__Records from a data source__:

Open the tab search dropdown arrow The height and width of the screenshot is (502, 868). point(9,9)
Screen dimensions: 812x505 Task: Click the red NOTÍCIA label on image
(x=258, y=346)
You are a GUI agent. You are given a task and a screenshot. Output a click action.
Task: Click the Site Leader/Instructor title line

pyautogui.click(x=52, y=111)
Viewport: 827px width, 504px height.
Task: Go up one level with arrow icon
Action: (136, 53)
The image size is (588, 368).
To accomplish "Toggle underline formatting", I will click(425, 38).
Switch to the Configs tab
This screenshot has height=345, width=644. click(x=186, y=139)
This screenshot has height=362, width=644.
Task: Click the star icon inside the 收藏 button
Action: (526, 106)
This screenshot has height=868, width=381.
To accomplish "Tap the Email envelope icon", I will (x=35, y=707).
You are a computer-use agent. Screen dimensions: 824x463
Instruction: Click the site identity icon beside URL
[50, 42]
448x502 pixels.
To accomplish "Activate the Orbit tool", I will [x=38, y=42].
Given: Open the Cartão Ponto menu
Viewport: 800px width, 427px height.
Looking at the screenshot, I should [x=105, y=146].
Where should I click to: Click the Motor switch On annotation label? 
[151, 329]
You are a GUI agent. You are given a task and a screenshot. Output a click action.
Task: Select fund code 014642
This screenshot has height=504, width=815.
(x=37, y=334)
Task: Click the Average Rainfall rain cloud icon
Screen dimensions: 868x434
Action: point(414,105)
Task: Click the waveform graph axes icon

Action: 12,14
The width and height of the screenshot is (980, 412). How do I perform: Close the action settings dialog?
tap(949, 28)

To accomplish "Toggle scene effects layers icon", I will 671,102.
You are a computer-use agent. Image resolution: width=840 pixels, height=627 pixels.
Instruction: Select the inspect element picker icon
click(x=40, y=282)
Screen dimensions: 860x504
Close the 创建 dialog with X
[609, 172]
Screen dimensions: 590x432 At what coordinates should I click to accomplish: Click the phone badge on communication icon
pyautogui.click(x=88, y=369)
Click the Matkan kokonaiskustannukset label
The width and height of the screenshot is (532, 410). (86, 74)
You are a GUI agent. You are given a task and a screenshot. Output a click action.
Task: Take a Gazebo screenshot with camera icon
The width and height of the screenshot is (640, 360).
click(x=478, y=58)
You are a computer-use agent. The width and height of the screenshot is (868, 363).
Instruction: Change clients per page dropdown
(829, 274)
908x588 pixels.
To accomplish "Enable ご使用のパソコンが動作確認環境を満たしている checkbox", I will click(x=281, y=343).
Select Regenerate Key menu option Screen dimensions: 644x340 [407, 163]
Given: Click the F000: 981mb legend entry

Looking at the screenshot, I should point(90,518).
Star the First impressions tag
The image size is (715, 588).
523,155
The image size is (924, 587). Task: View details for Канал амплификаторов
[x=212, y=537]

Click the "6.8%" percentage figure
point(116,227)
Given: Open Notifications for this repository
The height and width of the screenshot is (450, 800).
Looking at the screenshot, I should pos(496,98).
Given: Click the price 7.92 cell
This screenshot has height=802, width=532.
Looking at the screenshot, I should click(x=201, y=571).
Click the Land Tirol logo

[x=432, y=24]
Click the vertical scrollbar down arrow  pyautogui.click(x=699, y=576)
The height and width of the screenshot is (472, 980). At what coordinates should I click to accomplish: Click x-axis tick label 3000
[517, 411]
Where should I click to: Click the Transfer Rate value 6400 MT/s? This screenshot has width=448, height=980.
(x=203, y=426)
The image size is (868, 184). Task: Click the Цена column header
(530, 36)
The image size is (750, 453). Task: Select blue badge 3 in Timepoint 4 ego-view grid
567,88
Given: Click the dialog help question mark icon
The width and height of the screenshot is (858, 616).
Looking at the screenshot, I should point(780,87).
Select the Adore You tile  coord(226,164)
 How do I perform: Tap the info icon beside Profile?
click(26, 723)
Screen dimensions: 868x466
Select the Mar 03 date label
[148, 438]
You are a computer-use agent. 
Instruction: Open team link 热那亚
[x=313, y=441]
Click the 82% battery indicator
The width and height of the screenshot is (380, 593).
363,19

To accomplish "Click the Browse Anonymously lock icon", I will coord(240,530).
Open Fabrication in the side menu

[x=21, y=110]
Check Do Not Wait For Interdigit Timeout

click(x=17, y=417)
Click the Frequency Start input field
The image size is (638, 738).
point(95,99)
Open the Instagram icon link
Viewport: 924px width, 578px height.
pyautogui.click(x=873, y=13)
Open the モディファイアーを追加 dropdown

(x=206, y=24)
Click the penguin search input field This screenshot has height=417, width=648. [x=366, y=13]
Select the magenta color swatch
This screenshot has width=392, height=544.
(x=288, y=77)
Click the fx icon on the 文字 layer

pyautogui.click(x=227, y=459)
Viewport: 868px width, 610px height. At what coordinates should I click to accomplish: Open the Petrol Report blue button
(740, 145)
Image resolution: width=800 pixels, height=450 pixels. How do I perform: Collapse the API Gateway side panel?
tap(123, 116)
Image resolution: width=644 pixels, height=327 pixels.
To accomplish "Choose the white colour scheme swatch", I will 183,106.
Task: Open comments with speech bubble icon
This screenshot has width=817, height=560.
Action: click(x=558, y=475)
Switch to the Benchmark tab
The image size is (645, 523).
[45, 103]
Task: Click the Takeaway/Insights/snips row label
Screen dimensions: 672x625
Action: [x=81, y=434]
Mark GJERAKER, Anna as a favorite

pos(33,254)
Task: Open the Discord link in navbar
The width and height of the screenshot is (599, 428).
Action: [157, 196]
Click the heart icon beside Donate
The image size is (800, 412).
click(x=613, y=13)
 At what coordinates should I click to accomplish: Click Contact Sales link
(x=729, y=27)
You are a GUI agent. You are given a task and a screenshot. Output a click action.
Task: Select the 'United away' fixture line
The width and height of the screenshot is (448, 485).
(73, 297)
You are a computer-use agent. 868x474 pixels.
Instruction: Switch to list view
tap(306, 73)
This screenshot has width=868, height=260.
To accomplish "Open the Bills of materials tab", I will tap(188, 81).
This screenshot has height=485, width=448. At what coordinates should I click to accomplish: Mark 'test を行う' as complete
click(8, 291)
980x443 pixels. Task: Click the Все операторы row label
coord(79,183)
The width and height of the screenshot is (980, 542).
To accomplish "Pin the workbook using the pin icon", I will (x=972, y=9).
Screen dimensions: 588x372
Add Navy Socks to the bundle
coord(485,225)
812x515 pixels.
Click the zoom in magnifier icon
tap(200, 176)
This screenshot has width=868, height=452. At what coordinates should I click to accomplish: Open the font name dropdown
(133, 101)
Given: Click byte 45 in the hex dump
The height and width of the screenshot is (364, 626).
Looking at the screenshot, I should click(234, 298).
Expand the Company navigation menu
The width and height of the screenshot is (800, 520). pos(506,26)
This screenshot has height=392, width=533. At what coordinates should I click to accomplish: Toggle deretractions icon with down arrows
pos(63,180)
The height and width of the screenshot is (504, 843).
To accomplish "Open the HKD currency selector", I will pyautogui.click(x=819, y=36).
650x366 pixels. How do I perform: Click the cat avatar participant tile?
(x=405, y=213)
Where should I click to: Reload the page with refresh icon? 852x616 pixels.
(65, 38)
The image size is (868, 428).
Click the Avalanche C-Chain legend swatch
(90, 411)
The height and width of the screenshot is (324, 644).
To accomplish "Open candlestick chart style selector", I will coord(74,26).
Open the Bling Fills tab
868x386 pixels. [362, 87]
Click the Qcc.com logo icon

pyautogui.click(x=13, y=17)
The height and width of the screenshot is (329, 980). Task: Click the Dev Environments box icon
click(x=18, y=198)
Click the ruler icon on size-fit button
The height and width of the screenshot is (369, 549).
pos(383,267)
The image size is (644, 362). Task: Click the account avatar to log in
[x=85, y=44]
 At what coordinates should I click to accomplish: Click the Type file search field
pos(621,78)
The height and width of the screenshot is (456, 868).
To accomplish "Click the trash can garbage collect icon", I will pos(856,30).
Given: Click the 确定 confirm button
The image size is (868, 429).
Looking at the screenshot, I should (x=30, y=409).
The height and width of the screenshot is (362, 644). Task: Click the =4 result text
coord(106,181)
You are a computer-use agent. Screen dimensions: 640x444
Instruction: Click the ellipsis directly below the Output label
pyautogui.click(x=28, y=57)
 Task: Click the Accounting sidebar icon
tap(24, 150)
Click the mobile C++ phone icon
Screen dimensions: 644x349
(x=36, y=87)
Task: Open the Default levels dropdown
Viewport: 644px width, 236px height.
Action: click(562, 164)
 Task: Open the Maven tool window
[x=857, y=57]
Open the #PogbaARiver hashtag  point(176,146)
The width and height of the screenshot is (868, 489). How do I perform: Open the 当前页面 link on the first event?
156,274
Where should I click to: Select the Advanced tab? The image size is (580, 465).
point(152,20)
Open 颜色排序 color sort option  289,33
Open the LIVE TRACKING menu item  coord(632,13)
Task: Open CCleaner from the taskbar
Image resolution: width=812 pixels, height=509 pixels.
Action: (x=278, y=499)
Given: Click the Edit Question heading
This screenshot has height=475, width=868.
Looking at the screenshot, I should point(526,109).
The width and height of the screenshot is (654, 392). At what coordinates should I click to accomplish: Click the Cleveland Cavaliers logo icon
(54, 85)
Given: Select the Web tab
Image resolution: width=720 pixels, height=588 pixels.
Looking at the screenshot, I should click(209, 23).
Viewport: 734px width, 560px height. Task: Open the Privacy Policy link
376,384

__Prompt__:
In the entries above, find each line with the word "selector" and return it.

__Written solution__:
To accomplish "Open the HKD currency selector", I will pyautogui.click(x=819, y=36).
To accomplish "Open candlestick chart style selector", I will coord(74,26).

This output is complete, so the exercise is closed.